> [Direction]: Please count the rows below that contain the string "screenshot", matching case exactly, and reply with only that number.

> [Supplied entries]:
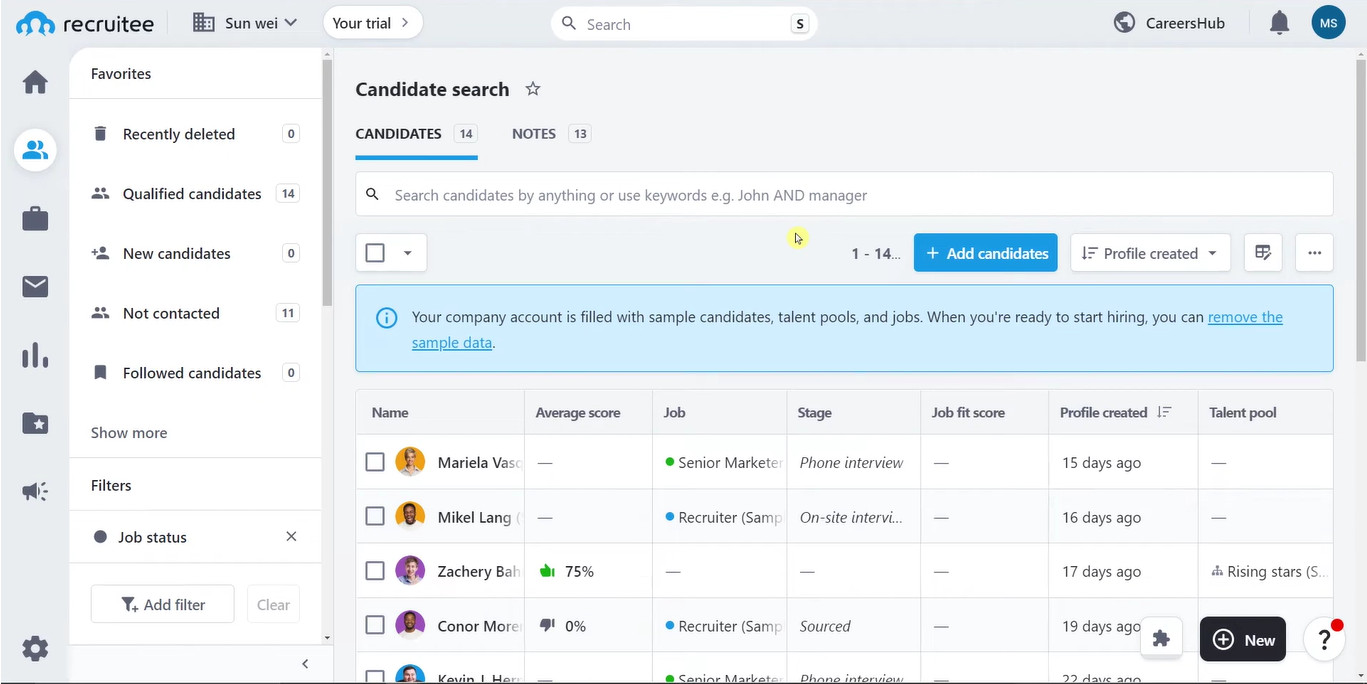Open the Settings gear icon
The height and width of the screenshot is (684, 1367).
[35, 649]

---

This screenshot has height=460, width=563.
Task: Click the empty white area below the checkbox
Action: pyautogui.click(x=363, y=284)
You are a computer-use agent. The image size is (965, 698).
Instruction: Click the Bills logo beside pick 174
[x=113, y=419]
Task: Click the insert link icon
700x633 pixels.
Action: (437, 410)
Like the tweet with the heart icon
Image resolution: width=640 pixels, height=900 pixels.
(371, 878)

> [Solution to the problem]: 2